═════ Data for the task ═════
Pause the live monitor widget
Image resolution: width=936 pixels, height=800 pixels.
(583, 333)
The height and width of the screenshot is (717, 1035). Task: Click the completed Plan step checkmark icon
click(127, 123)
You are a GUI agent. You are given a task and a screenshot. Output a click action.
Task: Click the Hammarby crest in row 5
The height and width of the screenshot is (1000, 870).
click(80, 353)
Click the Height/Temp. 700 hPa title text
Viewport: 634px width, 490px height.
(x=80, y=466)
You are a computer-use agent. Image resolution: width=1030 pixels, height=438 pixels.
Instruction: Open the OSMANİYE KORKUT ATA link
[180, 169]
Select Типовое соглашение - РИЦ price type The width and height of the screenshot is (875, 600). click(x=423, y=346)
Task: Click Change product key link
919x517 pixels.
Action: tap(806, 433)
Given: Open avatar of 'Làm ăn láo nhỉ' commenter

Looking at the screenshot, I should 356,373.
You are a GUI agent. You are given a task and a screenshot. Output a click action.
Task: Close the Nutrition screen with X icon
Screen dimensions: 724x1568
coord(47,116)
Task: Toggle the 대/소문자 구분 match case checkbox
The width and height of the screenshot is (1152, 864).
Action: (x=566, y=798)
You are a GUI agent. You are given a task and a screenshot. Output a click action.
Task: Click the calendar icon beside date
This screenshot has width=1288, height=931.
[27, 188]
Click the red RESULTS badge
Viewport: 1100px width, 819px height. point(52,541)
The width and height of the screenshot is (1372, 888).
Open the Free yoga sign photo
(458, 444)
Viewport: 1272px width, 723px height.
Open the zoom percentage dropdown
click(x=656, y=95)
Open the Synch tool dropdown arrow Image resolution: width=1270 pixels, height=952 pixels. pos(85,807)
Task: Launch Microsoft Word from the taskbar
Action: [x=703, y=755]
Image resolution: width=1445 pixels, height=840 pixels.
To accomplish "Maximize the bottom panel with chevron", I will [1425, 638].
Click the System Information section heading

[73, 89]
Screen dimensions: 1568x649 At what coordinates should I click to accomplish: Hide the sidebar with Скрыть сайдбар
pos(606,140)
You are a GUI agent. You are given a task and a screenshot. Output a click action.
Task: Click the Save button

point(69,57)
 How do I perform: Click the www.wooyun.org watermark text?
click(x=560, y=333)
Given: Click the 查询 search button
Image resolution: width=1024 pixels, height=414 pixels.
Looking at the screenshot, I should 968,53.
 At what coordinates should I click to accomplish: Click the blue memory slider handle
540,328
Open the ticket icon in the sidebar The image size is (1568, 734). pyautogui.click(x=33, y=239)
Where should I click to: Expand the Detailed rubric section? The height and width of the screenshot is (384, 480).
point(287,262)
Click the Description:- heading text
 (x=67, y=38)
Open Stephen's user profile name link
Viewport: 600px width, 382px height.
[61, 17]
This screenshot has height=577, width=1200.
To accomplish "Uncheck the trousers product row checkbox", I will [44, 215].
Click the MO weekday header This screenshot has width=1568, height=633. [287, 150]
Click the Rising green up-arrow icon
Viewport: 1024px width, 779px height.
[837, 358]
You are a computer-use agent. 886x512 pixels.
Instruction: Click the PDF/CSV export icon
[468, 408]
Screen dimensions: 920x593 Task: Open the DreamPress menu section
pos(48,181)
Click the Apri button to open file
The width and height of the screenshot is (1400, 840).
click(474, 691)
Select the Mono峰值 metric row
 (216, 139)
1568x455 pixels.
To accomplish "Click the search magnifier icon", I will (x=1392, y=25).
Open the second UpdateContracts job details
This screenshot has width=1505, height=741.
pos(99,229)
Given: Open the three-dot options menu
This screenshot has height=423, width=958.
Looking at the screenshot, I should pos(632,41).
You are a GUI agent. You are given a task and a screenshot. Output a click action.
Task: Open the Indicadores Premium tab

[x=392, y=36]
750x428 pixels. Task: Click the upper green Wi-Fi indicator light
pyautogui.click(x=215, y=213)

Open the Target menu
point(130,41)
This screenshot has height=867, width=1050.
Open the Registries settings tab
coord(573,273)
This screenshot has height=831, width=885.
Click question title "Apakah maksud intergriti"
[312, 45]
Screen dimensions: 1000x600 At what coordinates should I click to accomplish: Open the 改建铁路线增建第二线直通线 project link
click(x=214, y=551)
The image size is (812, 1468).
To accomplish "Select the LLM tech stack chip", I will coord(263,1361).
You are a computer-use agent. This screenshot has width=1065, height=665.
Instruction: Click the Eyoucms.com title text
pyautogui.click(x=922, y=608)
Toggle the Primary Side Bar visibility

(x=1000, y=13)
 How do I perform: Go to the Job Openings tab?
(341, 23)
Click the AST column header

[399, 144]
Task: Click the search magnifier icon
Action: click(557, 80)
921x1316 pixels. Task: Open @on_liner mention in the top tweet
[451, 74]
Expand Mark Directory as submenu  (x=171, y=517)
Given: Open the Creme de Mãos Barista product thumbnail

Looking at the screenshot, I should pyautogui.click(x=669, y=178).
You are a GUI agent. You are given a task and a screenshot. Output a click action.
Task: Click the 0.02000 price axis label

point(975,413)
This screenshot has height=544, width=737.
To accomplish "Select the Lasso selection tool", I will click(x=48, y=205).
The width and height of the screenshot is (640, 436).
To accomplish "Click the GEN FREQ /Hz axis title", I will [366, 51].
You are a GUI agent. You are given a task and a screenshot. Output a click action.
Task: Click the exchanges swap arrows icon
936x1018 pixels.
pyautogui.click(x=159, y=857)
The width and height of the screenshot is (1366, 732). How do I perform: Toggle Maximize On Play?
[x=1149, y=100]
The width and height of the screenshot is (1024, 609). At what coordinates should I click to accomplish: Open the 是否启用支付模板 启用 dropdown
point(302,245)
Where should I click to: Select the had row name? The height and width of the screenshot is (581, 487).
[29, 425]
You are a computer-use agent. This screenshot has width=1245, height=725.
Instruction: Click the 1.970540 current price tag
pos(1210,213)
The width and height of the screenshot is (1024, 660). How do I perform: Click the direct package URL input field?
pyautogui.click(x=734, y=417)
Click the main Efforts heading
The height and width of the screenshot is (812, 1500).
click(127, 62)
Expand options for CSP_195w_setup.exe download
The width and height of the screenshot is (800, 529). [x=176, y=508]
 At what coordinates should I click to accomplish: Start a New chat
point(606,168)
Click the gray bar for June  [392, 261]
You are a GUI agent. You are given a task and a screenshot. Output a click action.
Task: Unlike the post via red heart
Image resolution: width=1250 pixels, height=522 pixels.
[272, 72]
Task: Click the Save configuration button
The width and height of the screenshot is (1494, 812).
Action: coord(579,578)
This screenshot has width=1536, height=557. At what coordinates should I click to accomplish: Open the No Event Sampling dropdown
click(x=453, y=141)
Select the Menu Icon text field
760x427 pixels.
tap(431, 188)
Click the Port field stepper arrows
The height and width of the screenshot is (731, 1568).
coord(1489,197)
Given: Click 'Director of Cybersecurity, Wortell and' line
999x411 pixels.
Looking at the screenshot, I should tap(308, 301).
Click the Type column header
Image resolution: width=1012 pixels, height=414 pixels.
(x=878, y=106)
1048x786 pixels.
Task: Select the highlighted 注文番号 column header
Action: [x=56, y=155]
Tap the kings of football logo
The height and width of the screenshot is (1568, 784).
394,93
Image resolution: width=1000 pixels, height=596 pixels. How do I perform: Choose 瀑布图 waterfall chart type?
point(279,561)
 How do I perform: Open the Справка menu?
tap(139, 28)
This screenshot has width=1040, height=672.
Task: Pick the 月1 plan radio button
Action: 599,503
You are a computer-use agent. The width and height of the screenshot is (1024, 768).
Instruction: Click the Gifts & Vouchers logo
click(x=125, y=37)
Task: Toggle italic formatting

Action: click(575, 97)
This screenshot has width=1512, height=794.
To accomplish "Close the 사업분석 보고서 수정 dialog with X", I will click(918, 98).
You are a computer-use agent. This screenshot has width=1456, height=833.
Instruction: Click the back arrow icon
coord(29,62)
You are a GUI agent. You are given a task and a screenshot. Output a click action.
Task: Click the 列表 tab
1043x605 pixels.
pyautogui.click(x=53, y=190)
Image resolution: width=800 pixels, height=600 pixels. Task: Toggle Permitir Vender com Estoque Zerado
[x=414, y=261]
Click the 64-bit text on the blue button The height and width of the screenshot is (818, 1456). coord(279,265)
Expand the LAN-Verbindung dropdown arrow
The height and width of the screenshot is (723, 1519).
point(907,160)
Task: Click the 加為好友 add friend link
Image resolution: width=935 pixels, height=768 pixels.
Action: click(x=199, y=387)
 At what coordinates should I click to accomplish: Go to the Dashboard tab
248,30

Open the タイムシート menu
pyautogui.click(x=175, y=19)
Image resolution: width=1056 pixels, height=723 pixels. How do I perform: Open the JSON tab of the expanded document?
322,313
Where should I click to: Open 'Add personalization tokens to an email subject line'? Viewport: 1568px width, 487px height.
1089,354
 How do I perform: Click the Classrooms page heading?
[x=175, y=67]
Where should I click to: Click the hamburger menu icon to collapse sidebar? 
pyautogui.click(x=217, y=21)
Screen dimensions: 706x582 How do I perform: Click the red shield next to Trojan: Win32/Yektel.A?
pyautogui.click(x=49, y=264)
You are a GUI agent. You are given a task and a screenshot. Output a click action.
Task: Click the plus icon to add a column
═════
» **What the task requires**
Pull every line containing the word "checkbox" out of the entries above.

» **Response box**
Task: Toggle the 대/소문자 구분 match case checkbox
To accomplish "Uncheck the trousers product row checkbox", I will [44, 215].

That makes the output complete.